Users wanting to consolidate security services or increase network security may want to take a look at software Novell Inc. will introduce next week.
Novell Modular Authentication Service (NMAS) lets IT managers establish multiple levels of security that go beyond password authentication. NMAS allows digital certificates, tokens, smart cards and biometric devices -- such as fingerprint or retinal scans -- to be authenticated to Novell Directory Services (NDS) before granting access to sensitive data on a network.
Novell today uses a two-process authentication method in which users seeking access to the network enter passwords that are encrypted by an RSA security algorithm.
A second process allows authentication to an NDS server.
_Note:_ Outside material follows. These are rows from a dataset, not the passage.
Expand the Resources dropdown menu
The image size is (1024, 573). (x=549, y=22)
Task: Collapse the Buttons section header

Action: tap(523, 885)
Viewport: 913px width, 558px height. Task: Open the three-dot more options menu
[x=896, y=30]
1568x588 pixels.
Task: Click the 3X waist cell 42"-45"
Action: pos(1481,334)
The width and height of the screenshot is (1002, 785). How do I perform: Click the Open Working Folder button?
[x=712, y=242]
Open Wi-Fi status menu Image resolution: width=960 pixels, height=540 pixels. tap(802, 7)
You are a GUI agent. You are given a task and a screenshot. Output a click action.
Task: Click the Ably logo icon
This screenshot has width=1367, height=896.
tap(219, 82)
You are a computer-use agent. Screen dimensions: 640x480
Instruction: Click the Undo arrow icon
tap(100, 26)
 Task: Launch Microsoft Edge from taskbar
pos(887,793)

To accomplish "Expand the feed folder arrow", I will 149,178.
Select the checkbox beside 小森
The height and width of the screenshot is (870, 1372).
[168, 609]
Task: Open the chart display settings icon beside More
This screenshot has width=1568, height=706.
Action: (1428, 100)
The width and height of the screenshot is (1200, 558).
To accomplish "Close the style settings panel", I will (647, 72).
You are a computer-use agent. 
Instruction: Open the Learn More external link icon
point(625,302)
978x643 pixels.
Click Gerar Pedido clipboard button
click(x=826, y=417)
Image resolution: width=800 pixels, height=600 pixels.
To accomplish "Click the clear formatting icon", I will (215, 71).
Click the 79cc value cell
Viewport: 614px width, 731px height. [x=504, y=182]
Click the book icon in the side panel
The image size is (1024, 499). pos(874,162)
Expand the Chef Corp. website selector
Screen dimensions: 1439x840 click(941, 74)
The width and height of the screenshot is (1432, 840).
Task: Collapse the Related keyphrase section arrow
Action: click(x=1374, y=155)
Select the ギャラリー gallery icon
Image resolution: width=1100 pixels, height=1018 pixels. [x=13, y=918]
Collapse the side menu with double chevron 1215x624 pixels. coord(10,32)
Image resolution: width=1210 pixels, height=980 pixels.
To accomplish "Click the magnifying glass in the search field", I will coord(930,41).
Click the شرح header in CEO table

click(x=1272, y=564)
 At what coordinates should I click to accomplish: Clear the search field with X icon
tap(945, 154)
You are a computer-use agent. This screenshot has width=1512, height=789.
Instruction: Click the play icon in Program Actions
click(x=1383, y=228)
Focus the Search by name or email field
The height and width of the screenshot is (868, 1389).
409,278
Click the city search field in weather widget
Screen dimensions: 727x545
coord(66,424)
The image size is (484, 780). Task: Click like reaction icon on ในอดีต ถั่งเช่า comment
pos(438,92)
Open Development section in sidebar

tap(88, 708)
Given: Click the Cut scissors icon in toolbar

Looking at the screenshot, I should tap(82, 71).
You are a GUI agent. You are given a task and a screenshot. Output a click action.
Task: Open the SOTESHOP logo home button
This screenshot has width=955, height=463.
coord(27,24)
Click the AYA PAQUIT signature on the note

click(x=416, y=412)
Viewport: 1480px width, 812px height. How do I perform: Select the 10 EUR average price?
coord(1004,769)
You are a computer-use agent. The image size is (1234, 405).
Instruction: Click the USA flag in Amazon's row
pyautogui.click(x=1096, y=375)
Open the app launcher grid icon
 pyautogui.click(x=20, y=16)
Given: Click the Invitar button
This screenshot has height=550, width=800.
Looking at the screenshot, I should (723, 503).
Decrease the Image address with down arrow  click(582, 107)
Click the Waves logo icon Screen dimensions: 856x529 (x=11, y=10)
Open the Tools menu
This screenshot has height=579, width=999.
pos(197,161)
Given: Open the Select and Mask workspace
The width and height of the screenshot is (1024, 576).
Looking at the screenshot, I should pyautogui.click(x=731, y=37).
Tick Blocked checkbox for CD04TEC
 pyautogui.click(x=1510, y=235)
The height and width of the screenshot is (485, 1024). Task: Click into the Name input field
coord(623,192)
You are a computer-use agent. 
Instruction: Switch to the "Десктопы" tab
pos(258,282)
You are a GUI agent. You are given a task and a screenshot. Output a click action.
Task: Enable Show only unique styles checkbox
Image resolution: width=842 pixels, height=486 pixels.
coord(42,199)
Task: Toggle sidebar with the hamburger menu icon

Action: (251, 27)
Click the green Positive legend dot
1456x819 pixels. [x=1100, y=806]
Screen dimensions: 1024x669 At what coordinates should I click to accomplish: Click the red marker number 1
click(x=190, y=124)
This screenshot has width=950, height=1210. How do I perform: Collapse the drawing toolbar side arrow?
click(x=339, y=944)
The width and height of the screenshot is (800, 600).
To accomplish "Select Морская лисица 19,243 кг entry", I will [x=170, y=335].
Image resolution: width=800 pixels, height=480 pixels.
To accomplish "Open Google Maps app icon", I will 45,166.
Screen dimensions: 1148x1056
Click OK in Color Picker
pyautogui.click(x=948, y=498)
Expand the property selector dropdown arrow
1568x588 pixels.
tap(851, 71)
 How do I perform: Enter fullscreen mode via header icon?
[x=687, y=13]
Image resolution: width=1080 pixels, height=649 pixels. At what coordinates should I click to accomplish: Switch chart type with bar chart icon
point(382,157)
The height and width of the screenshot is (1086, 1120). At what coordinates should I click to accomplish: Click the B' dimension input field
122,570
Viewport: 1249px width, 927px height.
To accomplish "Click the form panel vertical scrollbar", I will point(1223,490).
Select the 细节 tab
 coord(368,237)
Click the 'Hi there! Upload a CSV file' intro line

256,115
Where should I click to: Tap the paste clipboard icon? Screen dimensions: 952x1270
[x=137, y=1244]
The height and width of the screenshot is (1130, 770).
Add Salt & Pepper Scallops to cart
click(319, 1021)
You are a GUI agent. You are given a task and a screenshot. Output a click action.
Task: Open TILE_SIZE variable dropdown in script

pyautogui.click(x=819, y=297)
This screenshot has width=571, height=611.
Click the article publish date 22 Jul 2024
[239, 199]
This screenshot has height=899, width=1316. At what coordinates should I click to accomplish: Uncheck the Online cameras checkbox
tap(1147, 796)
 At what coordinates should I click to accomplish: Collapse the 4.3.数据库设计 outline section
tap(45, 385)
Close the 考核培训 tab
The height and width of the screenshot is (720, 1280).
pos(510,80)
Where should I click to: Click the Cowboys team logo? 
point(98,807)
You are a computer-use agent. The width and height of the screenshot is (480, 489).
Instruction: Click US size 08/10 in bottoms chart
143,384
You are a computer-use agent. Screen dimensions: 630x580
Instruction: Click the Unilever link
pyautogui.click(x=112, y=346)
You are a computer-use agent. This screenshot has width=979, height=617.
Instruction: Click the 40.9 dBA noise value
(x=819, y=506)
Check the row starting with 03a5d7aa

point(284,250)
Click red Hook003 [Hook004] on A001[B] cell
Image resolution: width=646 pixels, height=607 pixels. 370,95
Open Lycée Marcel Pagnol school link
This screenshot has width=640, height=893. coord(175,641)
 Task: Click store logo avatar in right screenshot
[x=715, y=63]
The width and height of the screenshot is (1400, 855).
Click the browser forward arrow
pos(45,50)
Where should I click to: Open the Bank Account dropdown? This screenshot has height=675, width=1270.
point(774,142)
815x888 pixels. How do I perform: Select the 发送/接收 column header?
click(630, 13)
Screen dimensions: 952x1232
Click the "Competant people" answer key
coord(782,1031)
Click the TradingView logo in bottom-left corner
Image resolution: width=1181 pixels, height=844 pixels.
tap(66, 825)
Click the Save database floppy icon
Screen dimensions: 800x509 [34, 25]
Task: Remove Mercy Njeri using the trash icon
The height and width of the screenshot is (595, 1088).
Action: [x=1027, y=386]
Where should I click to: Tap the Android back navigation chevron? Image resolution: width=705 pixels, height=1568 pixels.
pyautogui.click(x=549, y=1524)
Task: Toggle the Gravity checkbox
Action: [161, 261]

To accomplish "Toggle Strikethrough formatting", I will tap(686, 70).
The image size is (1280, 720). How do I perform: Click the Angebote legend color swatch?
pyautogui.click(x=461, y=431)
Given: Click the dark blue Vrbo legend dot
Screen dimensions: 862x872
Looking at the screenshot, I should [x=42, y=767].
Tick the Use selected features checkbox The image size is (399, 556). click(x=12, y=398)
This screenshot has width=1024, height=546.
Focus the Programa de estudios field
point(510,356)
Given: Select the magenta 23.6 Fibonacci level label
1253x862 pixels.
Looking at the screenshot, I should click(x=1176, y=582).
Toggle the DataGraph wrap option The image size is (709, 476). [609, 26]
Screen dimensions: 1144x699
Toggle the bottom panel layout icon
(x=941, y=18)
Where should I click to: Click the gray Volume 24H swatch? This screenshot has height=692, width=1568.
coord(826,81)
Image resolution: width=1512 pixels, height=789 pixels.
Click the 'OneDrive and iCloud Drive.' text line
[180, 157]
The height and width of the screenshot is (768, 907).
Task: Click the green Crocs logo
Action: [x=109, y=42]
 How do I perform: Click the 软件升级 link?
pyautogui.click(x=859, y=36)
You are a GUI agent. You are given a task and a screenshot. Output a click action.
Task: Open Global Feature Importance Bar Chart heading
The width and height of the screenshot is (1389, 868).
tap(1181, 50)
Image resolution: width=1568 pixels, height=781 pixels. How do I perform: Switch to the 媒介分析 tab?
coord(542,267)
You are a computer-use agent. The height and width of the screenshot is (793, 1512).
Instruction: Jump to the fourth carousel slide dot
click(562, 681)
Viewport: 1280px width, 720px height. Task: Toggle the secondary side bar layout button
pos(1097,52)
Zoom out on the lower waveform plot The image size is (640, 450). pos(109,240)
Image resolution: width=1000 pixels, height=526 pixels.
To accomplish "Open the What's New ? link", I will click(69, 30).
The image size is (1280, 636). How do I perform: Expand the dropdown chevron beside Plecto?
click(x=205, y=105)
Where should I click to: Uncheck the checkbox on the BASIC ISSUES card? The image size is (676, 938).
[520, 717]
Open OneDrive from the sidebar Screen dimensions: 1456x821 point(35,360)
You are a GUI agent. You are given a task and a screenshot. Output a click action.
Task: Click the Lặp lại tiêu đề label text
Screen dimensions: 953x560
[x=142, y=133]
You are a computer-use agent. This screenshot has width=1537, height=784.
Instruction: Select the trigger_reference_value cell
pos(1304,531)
NMAS extends password authentication from a "what you know" scheme to a "what you have" (smart card) or "what you are" (fingerprint or retinal scan) technology.
With NMAS, Novell is one of the first vendors to allow multiple levels of authentication to be combined to afford network access.
For instance, to access supersensitive data, a user may need to enter a password and use a SecurID-generated token. In contrast, Windows 2000 will only allow single-level authentication through passwords, smart cards or biometric devices, according to Microsoft Corp.
Jim Hurley, an analyst with Aberdeen Group in Boston, says users don't want to increase their security alternatives but want to have the flexibility to employ a variety of security mechanisms. Many companies have already installed biometric devices and smart cards for physical access that are separate from the network infrastructure for remote user access.
"User desire for multiple levels of authentication has been unabated for two years," Hurley says.
Mike Zeiman, IT analyst for Dow Chemical Employees' Credit Union in Midland, Michigan, is investigating the use of strong authentication in NDS for his employees and banking customers.
"I continue to see authentication solutions, but they aren't tied to NDS," Zeiman says. "I have applications that are sensitive running on my NetWare and Unix servers. Theoretically, through NMAS and NDS, I could authenticate in various ways to either network."
NMAS configuration is performed via the NDS management utility, ConsoleOne.
NMAS will work with token devices from RSA Security, Active-Card and Vasco Data Security, and biometric devices from Indentix and Saflink, among others.
An NMAS starter pack that allows only a single-method logon will be bundled free with numerous Novell products, including NetWare 5.1.
A separate Corporate Edition, which allows multiple-method logon, will be available this quarter. Novell declined to specify pricing.